I’ve been a Hanagumi and Tsukigumi fan from the start of my experiences with Takarazuka, but this year it seems like I keep ending up at Soragumi shows. I started this year with Soragumi (Casablanca, 『カサブランカ』) and I ended it with Soragumi (For Whom the Bell Tolls,『誰がために鐘は鳴る』). Even though I didn’t have feelings one way or the other about the group when I rang in the new year, I did remember how much I had liked the top star, Oozora Yuuhi (大空祐飛), in Tsukigumi’s Rome at Dawn (『暁のローマ』). Rome at Dawn is a rock opera based on Julius Caesar, and, despite being a strange (but loveable) show, it was a showcase of rising stars. I don’t know why, but most of the named roles ended up doing well for themselves in the theatre. Hiromu Kiriya (霧矢大夢), who played Antonius, became the top star of Tsukigumi after Sena Jun left, and I came to really like her. The other person who had really impressed me in that show was Yuuhi in the role of Cassius.

Photo from Sumire Style. Antonius (Hiromu Kiriya), left, vs. Cassius (Oozora Yuuhi) and Brutus (Sena Jun), right.
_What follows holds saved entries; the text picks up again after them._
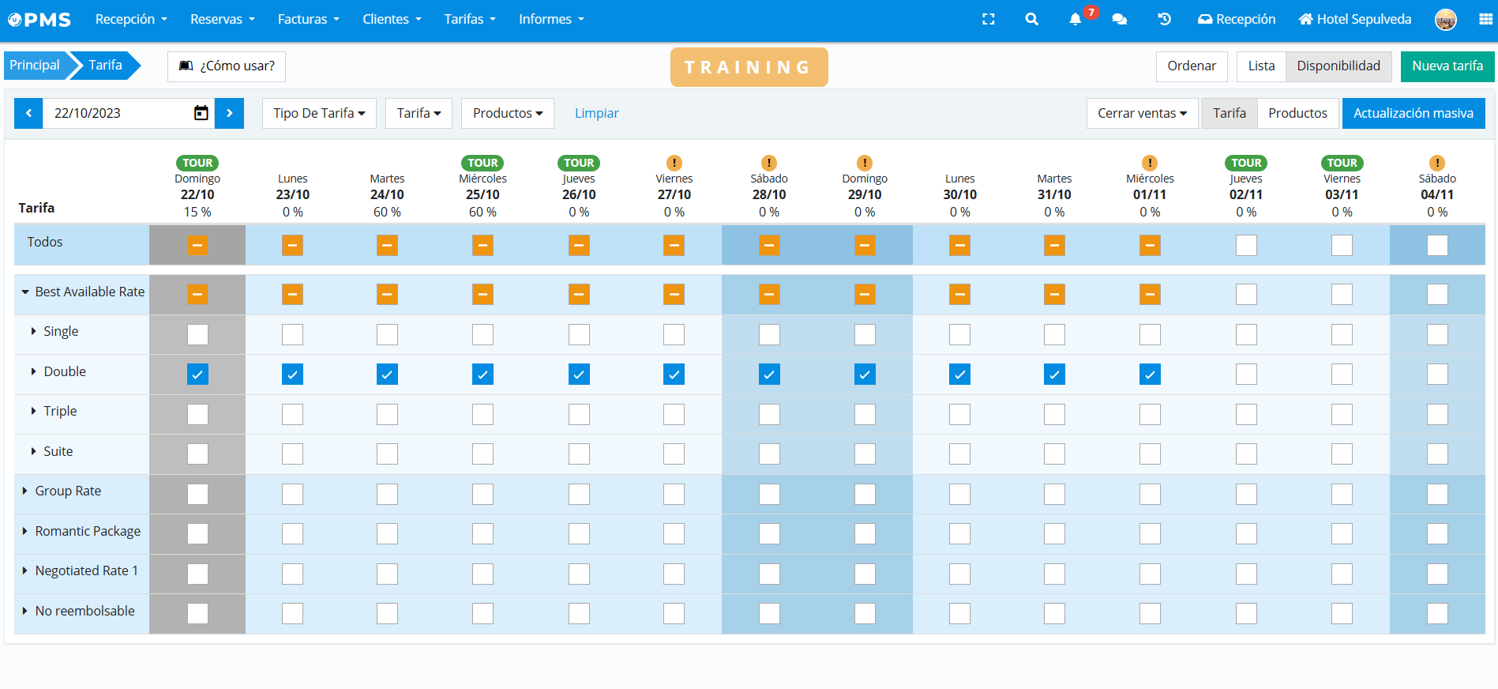1498x689 pixels.
Task: Click the Limpiar link
Action: coord(596,113)
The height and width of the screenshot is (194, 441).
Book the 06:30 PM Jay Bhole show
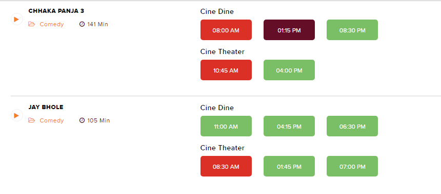[x=352, y=126]
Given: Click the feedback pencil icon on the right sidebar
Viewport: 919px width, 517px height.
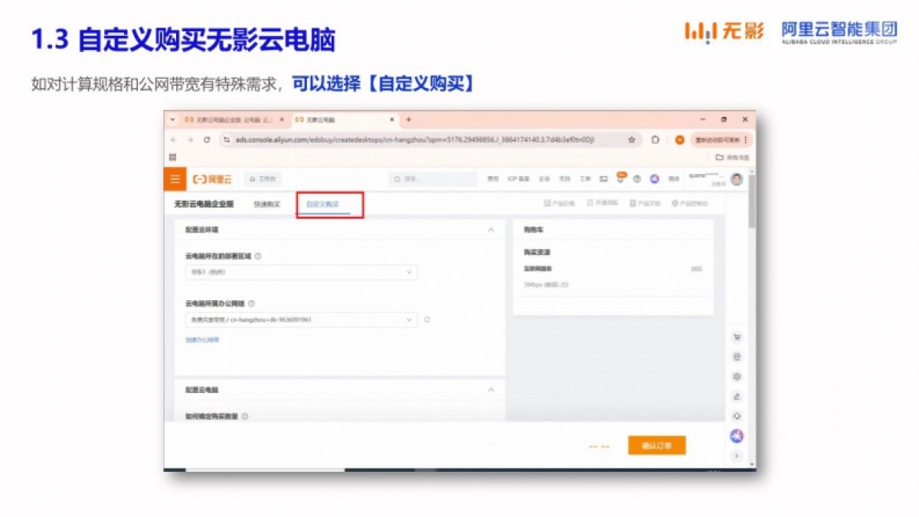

Yuuhi’s charm point, as I learned, is that her stage personality is the definition of 渋い. There’s not really a single good word for this in English—it can mean cold, astringent, or aloof—but, in the case of acting, one could sum it up as “Humphrey Bogart.” I didn’t realize it at the time, but Yuuhi is almost always cast in these kind of roles, probably because she’s so good at it. She was the perfect choice for Rick in Casablanca; she played a perfectly stoic Horatio Nelson in Trafalgar (『トラファルガー』); and, in the last play I went to see, she played Robert Jordan in For Whom the Bell Tolls with the same kind of 渋さ I’ve come to expect. (more…)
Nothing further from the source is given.